-- EXERCISE --
Take the material below and reproduce, word for word, only the lines from the line with "Tổng Hợp 50 Mẫu Nhà Ống 3" through the line with "2026 (1625, 860)".

-- RECORDS FOR THIS EXERCISE --

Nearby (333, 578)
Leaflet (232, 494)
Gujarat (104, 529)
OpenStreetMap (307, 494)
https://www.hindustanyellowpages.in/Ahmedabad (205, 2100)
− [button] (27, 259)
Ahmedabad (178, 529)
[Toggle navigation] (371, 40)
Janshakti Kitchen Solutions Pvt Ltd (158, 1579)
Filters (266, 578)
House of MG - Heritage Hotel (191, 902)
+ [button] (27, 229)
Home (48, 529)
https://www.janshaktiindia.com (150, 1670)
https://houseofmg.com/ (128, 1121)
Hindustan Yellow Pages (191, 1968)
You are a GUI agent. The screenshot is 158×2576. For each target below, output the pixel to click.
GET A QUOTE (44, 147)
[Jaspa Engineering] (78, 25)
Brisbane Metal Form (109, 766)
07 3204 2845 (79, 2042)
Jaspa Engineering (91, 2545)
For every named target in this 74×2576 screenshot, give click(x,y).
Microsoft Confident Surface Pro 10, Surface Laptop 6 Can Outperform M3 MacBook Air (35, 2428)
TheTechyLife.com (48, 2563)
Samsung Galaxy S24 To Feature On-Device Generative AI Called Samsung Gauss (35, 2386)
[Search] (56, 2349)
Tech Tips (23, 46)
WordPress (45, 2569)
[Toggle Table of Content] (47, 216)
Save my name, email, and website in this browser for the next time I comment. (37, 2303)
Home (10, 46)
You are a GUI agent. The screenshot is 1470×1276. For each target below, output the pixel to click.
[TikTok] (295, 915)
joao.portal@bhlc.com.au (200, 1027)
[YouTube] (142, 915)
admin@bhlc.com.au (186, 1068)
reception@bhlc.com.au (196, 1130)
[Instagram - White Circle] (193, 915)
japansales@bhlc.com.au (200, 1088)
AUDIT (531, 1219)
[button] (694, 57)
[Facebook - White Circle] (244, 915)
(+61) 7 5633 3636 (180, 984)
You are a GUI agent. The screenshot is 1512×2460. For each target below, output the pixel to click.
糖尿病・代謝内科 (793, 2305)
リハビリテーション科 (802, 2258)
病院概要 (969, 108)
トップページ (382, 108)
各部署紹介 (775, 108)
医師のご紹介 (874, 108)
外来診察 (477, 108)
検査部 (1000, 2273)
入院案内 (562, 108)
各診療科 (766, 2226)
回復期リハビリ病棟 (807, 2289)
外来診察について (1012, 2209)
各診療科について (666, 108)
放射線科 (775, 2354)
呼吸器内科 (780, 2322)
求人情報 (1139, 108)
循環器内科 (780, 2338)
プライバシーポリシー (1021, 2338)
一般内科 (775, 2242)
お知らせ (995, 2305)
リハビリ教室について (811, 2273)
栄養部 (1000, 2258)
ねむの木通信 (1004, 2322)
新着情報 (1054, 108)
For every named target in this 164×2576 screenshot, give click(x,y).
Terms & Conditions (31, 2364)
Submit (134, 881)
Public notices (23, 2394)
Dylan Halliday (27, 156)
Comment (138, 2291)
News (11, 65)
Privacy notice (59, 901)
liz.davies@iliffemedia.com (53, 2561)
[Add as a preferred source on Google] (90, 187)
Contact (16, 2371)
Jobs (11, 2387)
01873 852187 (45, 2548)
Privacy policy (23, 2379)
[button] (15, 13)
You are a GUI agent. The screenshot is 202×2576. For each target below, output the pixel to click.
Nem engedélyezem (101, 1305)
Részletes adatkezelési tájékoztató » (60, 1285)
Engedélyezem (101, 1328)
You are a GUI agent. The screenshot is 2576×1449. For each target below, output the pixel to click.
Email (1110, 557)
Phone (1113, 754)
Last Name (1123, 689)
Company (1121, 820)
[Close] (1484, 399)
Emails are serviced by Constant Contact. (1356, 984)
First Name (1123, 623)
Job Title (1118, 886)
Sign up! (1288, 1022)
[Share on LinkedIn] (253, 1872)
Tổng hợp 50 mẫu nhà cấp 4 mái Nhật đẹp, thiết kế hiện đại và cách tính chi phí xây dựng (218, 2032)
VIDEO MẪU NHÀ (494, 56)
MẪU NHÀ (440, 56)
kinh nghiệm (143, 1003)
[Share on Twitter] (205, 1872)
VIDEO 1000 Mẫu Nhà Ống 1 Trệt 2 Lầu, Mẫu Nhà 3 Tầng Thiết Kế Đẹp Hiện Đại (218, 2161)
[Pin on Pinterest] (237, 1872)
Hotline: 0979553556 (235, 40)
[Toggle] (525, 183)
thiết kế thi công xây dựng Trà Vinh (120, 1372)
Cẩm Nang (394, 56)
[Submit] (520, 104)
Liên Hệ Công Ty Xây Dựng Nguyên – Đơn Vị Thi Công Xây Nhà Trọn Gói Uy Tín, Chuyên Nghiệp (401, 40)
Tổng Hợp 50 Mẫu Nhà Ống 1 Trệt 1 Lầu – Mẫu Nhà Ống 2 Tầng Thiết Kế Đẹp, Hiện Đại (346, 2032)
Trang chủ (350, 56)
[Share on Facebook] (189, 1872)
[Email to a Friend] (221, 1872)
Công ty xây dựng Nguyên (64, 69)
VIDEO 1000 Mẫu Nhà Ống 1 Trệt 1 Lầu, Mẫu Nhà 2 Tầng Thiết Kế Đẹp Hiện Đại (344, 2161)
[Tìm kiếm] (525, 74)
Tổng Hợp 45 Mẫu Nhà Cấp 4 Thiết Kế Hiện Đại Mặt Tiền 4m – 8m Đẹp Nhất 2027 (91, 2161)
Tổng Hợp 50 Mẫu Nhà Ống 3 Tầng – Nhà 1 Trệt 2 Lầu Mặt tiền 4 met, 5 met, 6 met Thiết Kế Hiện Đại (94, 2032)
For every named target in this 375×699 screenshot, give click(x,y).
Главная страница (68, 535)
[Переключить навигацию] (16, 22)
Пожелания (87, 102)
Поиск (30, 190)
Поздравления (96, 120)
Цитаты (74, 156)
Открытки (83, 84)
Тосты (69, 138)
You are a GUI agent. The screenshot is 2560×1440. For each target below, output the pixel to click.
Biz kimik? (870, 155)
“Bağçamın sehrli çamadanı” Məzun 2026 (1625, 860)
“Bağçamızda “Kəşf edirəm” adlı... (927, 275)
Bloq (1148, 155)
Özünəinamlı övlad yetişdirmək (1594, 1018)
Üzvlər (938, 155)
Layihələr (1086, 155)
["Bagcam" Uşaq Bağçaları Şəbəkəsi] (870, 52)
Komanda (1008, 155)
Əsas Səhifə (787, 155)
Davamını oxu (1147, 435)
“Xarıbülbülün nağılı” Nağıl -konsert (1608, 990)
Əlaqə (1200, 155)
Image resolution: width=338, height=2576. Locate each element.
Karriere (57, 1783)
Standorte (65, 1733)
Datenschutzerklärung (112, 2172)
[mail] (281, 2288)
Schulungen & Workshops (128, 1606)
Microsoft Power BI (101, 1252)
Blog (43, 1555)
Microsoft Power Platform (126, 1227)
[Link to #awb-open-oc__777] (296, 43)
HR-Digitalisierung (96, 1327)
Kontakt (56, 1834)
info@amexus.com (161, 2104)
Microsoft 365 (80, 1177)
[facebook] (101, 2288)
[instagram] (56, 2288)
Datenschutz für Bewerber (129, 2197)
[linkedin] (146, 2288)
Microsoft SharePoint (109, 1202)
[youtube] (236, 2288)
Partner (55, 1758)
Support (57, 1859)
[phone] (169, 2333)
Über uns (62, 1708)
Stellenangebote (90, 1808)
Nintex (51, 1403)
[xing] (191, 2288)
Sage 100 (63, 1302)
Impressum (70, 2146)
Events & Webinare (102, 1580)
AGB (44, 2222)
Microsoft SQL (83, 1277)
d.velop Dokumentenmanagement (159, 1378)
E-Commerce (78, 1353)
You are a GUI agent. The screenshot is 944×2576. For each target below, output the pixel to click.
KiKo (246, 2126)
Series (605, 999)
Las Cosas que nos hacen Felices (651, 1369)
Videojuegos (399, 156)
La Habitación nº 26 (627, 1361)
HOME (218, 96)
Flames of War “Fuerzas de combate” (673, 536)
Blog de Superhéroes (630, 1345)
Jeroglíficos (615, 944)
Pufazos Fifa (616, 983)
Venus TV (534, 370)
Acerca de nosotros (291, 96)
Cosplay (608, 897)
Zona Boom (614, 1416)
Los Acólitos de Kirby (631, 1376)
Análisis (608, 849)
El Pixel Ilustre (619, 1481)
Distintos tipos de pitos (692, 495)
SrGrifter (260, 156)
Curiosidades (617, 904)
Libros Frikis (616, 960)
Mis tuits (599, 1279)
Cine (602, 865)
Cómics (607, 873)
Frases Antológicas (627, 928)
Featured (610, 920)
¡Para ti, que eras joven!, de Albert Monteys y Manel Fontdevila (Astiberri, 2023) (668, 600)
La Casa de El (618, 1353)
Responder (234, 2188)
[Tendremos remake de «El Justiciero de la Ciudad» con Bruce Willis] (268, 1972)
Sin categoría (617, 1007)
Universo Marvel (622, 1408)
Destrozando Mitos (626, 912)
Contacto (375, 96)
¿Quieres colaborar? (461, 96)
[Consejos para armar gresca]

-- YOUR RESPONSE --
Tổng Hợp 50 Mẫu Nhà Ống 3 Tầng – Nhà 1 Trệt 2 Lầu Mặt tiền 4 met, 5 met, 6 met Thiết Kế Hiện Đại (94, 2032)
For every named target in this 375×699 screenshot, give click(x,y).
Главная страница (68, 535)
[Переключить навигацию] (16, 22)
Пожелания (87, 102)
Поиск (30, 190)
Поздравления (96, 120)
Цитаты (74, 156)
Открытки (83, 84)
Тосты (69, 138)
You are a GUI agent. The screenshot is 2560×1440. For each target below, output the pixel to click.
Biz kimik? (870, 155)
“Bağçamın sehrli çamadanı” Məzun 2026 (1625, 860)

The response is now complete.